*REQUEST 1*
In the passage on the RITE test of the Age of Empires II tutorial, why must the usability engineer have experience in the domain? Answer in one to three sentences.
*REQUEST 2*
Go on with the passage about the RITE test of the Age of Empires II tutorial, starting after its final line.

*DOCUMENT PASSAGE*
----------------------------------------
Simply meeting the requirements for the method as outlined above will not guarantee its success. To effectively use this
method the following conditions must be met:
•The usability engineer must have experience both in the domain and in the problems that users typically experience in
this domain. Without this experience it is difficult to tell if an issue uncovered is “reasonably likely to be a problem for
other people”. For someone who is inexperienced with a domain a more traditional usability test is more appropriate.
•The decision makers of the development team must participate to address the issues raised quickly (note that this is more
than a commitment to attend and review).
•The design team and usability engineer must be able to interpret the results rapidly to make quick and effective decisions
regarding changes to the prototype.
CASE STUDY: AGE OF EMPIRES II RITE TEST
PARTICIPANTS
The primary audience for the Age of Empires II tutorial was identified as individuals who had little experience with real-time
strategy (RTS) games but who were interested in trying them. The participants were 5 females and 11 males aged 25 to 44
years old. None of the participants had ever played a RTS game but indicated an interest in trying them. All of them had
played at least one retail computer game on the PC in the last year.
MEASUREMENT
The primary source of data was the tester's observation of the participants. Specifically:
•Failures. Errors made that resulted in user failure to continue the tutorial–in particular those made on any item identified
prior to the test by the team and usability engineer.
•Errors. Errors made that resulted in user confusion–in particular those made on any tasks identified prior to the test.
PROCEDURES
Prior to the testing the usability engineer and the team developed a list of tasks and concepts that the participants should be
able to do and/or understand after using the Age of Empires II tutorial. Some of the issues that were identified for which
there would be zero error tolerance included: unit movement, performing an “action” on something (gathering resources,
attacking, etc.), multi-selection of units, understanding the different kind of resources, showing where resources are
accumulating (in the menu areas up top), understanding the “fog of war”, scrolling the main screen with the mouse, using the
mini-map, and how to build and repair buildings.
At least one member of the development team (e.g. the Program Manager, Game Designer, Development Lead or User
Assistance Lead) was present at every session. After each participant the team would quickly meet with the usability
engineer and go over issues seen and place them into one of the 4 categories. For each category 1 issue a fix was
implemented, and then the new build was used with the remaining participants. For each category 2 issue a fix was started,
and the new build was used with the remaining participants as soon as it was available. This process allowed the team to
determine if the “fix” worked or caused new/different problems. For all other issues (category 3 and 4) more data were
collected (e.g. more participants run) before any fix was attempted.
AGE OF EMPIRES RITE TEST RESULTS
The results are summarized in Figure 1, which is a record of all the failures and errors over time (as represented by the
participants) on the Age of Empires II tutorial. In addition, the graph shows the points at which the tutorial was revised.
Every vertical line on the graph indicates a point at which a different version of the tutorial was used. Changes were
implemented between participants 1, 2, 5, 8, 9, and 10 (6 iterations).
Figure 1. A record of errors over time as changes to the Age of Empires II tutorial were made using the RITE method.
----------------------------------------
*ENTRIES*
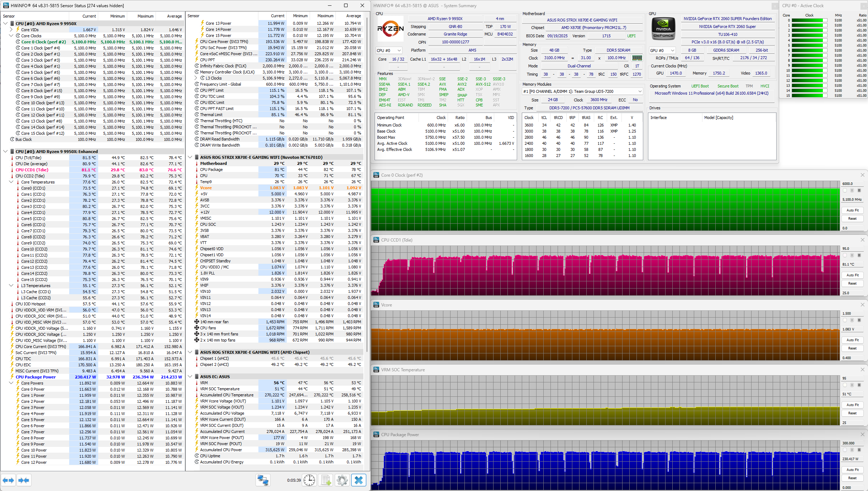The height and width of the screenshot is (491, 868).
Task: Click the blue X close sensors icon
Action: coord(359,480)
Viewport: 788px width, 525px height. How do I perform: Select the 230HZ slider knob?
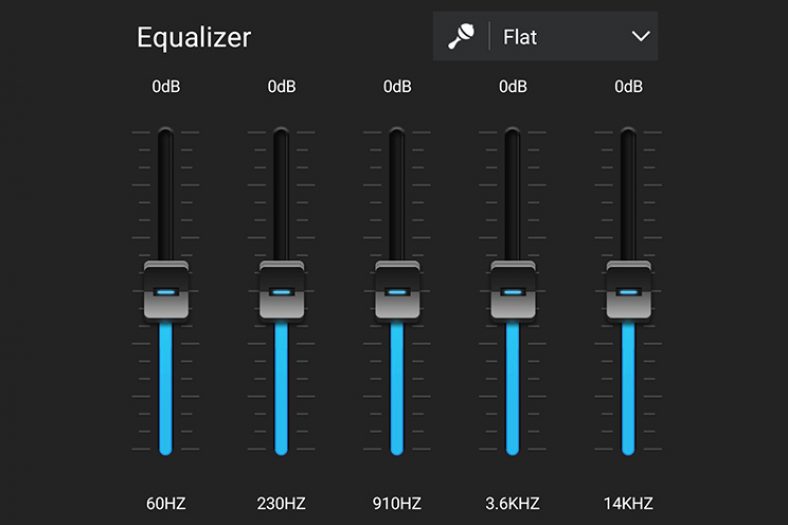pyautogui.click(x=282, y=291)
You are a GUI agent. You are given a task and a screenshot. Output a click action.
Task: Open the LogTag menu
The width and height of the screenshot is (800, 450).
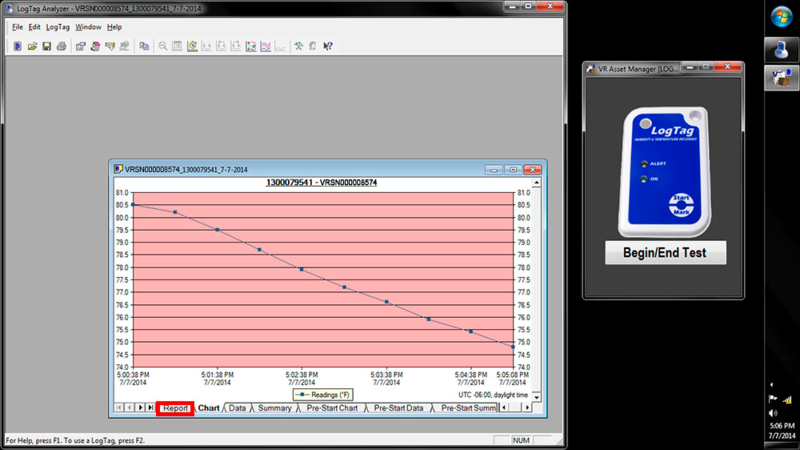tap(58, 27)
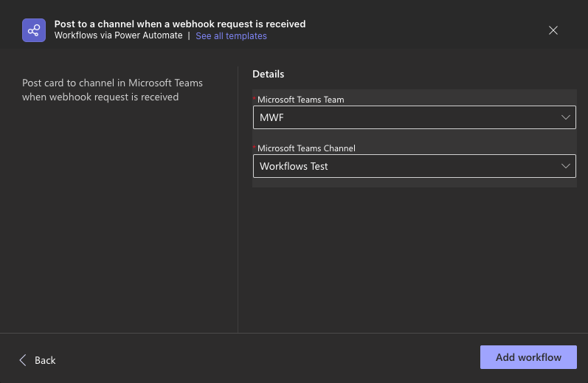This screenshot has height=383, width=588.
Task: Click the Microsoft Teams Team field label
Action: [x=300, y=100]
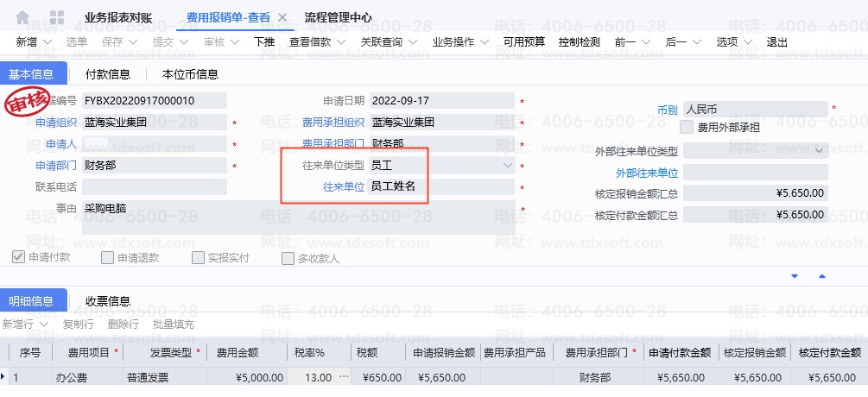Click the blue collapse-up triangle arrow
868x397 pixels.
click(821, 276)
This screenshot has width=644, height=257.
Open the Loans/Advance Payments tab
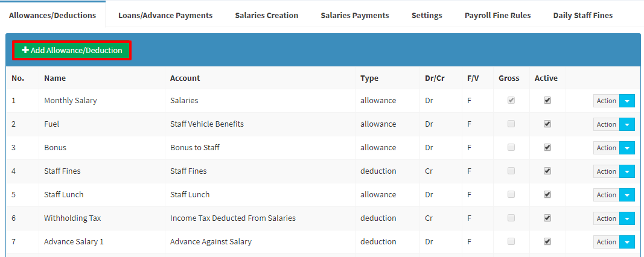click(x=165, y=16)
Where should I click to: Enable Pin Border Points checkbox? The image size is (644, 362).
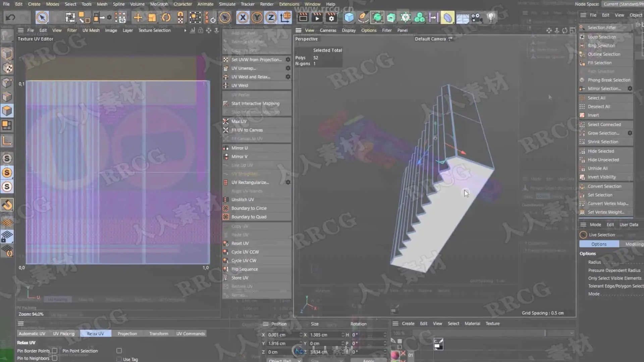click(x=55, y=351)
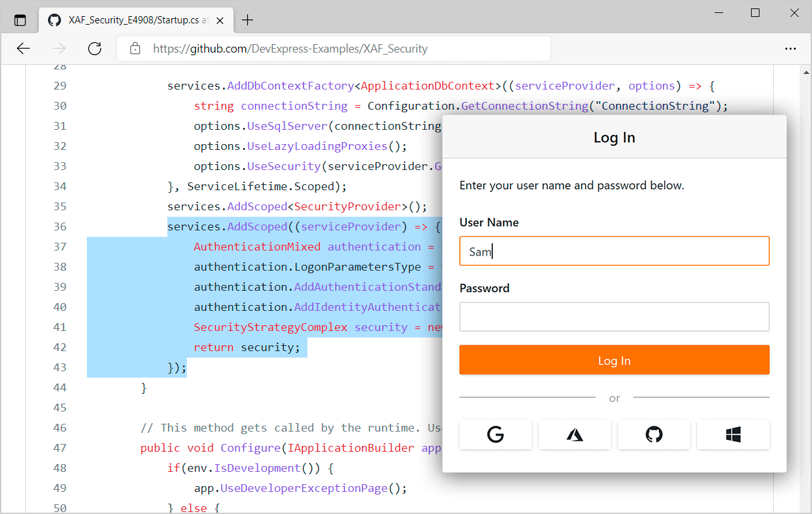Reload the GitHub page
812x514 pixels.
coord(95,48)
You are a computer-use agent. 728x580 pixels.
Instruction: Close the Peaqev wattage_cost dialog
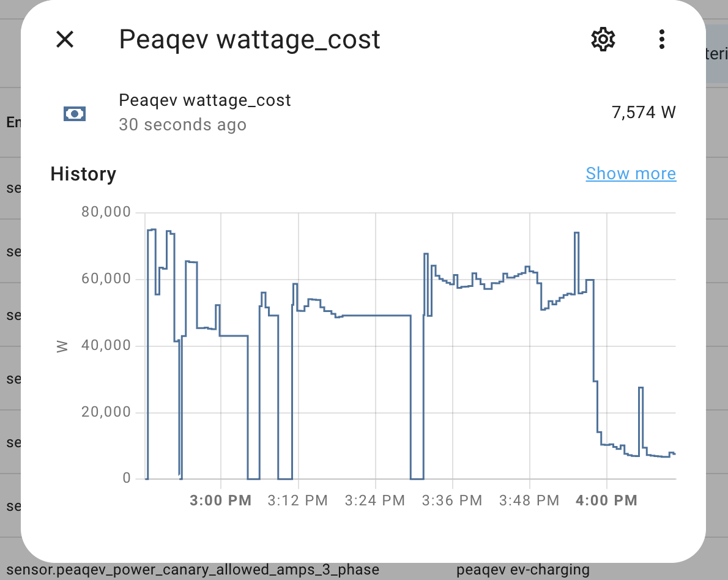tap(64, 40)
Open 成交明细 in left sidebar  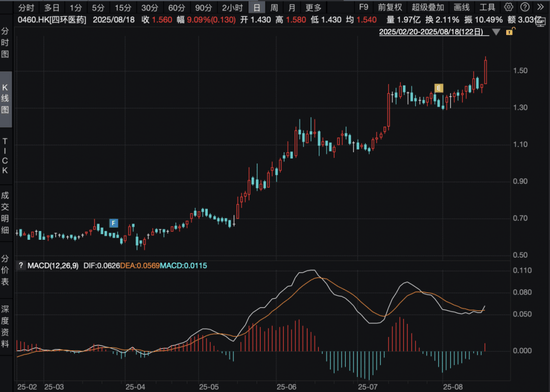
----------------------------------------
*TASK OUTPUT 1*
Without that experience, it is hard to tell whether an issue uncovered is "reasonably likely to be a problem for other people." For someone inexperienced with the domain, a more traditional usability test is more appropriate.

*TASK OUTPUT 2*
From Figure 1 it can be seen that the build was changed after the first participant. It is instructive to examine an issue that
caused the team to make a fix. In the second part of the tutorial participants are supposed to gather resources with their
villagers. One of the resources that they are instructed to gather is wood by chopping trees. However, initially there were no
trees on screen and as a result the first participant spent a long time confused as to what to do. The problem was clear and so
was the solution –place some trees within view and teach users how to explore to find trees off-screen. Both of these were
done and the issue never showed up again in the next 15 participants.
It’s also clear in Figure 1 that the number of failures and other errors generally decreases over time as iterations occur and
eventually go to 1 error after the final iteration. Sometimes there were “spikes” after a revision. This was due to the fact that
participants could interact with more of the game after previous blocking issues were removed. For example, once the wood
chopping issue was removed after the first participant subsequent participants were able to move farther into the tutorial, thus
encountering other issues along the way. This illustrates an important strength of the RITE method. By fixing errors early,
additional problems can be uncovered.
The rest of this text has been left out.